### Reading text
Biden needs to get rid of the Trumpers embedded in government, ASAP
President Joe Biden has picked roughly one-third of the nominees for positions in his administration that require Senate confirmation; 405 identified out of about 1,200 total slots. There are another 2,500+ positions that are political appointments not needing confirmation, many of which have burrowed Trumpers still hanging around.
He’s been chipping away at it, and some of the worst are gone. For example, he fired the odious Social Security Commissioner Andrew Saul when Saul refused to resign. That was in July. Kilolo Kijakazi, the deputy commissioner for retirement and disability policy, has been serving as acting commissioner, and Biden hasn’t named a permanent commissioner. That’s not the worst thing, yet.
Among the worst things would be allowing Republicans to take over the Federal Communications Commission (FCC), which is in actual danger of happening if Biden doesn’t name a fifth commissioner as well as appointing the FCC chief. Right now, Democrat Jessica Rosenworcel is temporarily serving as interim director, a position that ends at the end of the year unless Biden formally nominates her and she is confirmed. The real danger is that the FCC majority would then be handed over to Republicans by default—they’d have a 2-1 majority. So that’s scary.
Another very bad thing is keeping Trump’s IRS commissioner, Chuck Rettig. Rettig has already tried to sabotage Biden’s Child Tax Credit expansion in the COVID-19 relief package that passed in March. He’s also responsible for the scandal of enforcement that allows billionaires off the hook for not paying taxes, and sending what IRS resources there are after lower-income taxpayers for enforcement. After ProPublica broke that big story, Rettig didn’t launch an investigation into IRS enforcement, but into how the document leak happened.
There’s an awful lot of responsibility for the IRS going forward in Biden’s big Build Back Better agenda, provided it survives the Manchin/Sinema whack-a-mole game. It would be good to have someone at the IRS who won’t be in a position to sabotage the program.
Then there’s FBI Director Chris Wray, yet another literally dangerous Trump holdover, because this: “White supremacist violence accounts for the majority of terrorist attacks committed in the United States, the frequency and lethality of which is only escalating … Wray oversaw this surge in far-right terror, and did little to mitigate the growing movement of organized white nationalist violence. As a result, those who find themselves in the crosshairs of white supremacist conspiracy theories are more vulnerable to racist attacks …” That violence is only being exacerbated by the continuation of the pandemic.
######
### Provided information
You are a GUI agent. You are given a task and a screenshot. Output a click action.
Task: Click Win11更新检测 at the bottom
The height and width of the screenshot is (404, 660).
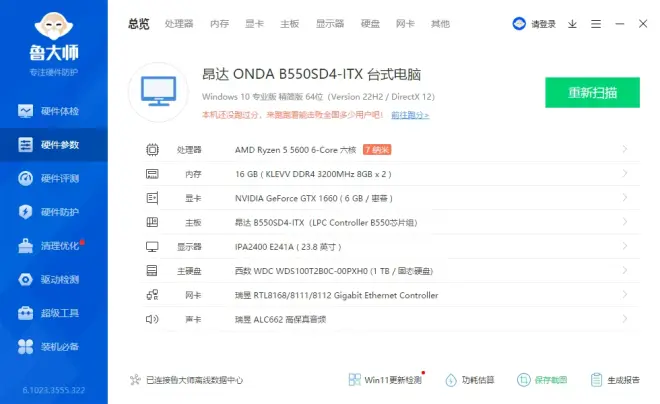pyautogui.click(x=386, y=380)
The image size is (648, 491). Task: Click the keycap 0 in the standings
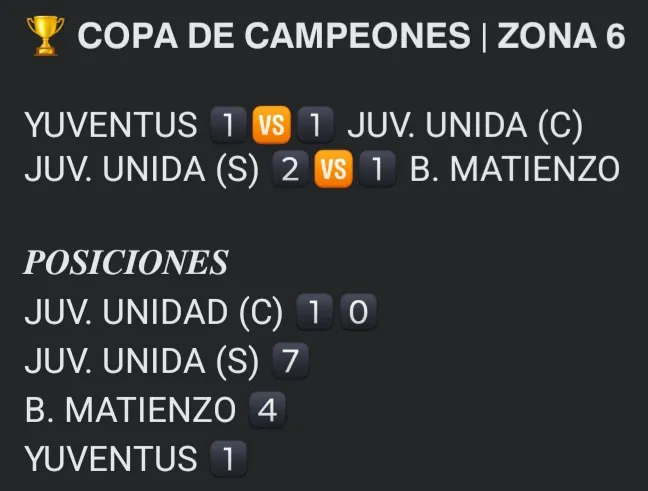coord(358,314)
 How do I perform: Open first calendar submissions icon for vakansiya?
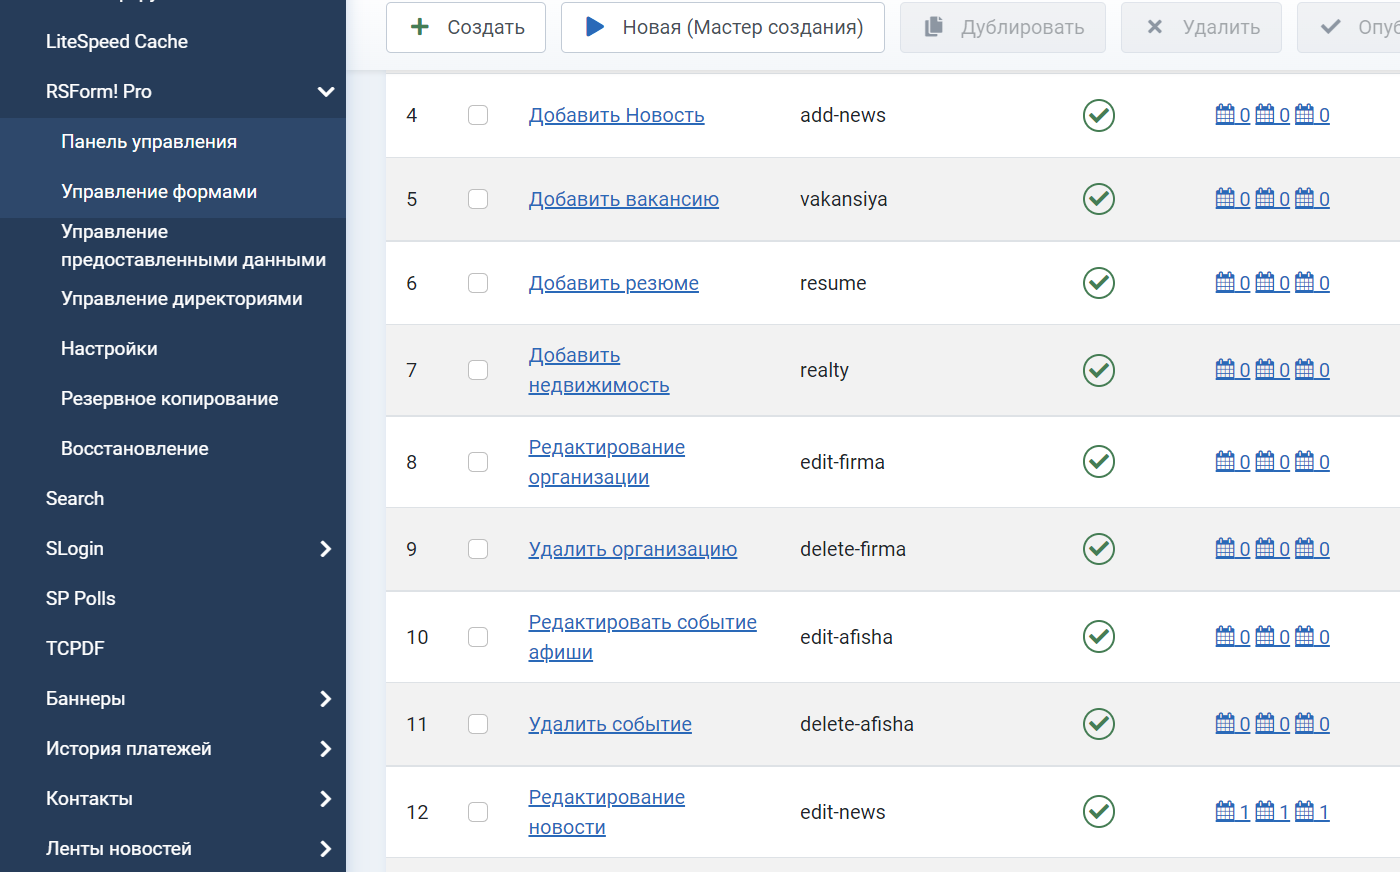1225,199
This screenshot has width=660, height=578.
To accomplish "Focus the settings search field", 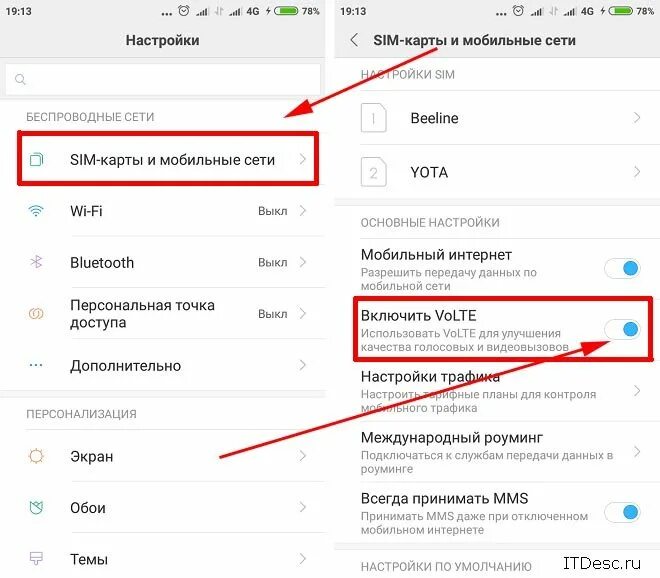I will point(163,79).
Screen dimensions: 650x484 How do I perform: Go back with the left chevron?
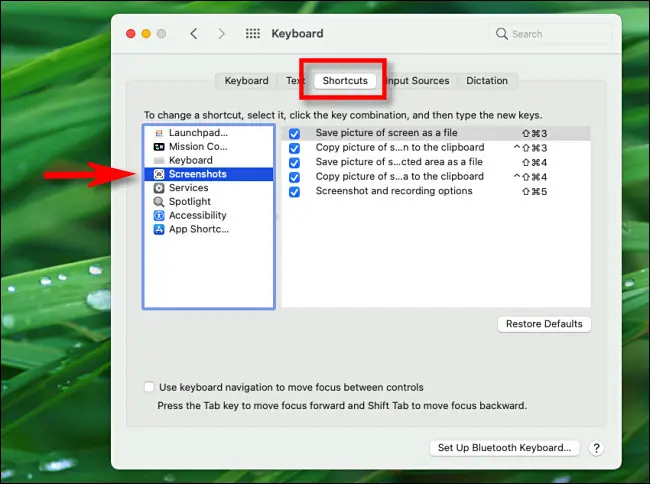[195, 34]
######
» **Brief 1**:
Do these statements agree with the opinion piece on Trump holdovers? For each, answer yes or no and quote the words from the piece that decide it.
(a) Biden fired Andrew Saul after Saul refused to resign.
(b) Biden has named a permanent Social Security commissioner.
(c) After the ProPublica story, Rettig launched an investigation into IRS enforcement.
» **Brief 2**:
Resume the opinion piece on Trump holdovers after its last sentence, keeping its voice and argument.
The entries come from a separate source.

» **Exercise answer 1**:
(a) Yes: "he fired the odious Social Security Commissioner Andrew Saul when Saul refused to resign."
(b) No: "Biden hasn’t named a permanent commissioner."
(c) No: "Rettig didn’t launch an investigation into IRS enforcement, but into how the document leak happened."

» **Exercise answer 2**:
And then there’s the U.S. Postal Service (USPS). There’s Louis DeJoy and there’s Board of Governors Director Ron Bloom. Bloom has to go and once that’s accomplished, DeJoy has to go because he’s going to destroy the USPS. DeJoy is a walking dumpster fire and corrupt as hell on top of that.
At the same time, there’s a lot that needs to be done in the Senate because there always needs to be something done in the Senate. As of last week, the Senate had confirmed 154 officials. The problem—as Eleanor Eagan, research director at Revolving Door Project; and Jeff Hauser, executive director of the Revolving Door Project—have said, is this: At the pace they’ve been confirming officials, “the Senate will not have confirmed the 1200 total officials who are ultimately set to cross the Senate floor until … November of 2026. Even just clearing the current backlog of 224 pending nominations would take over a year.”
It won’t take getting rid of the filibuster to start speeding this up, it’ll just take some rule changes. Two identified by Eagan and Hauser are eliminating the two-day waiting period between when Majority Leader Chuck Schumer introduces a cloture vote—the vote to proceed to the nomination—and the vote. The second is using debate time for blocks of nominees rather than individual ones.
“This would preserve a senator’s right to raise concerns about specific nominees before a vote, but would focus discussion on actually controversial picks,“ Eagan and Hauser write. ”Moreover, by eliminating the delays associated with the regular procedure, Democrats would neutralize Republicans’ power to withhold unanimous consent.”
Biden needs his own team. The plans he has for the nation demand it. And the U.S. deserves to have Biden’s team after the multiple disasters we’ve suffered under Trump.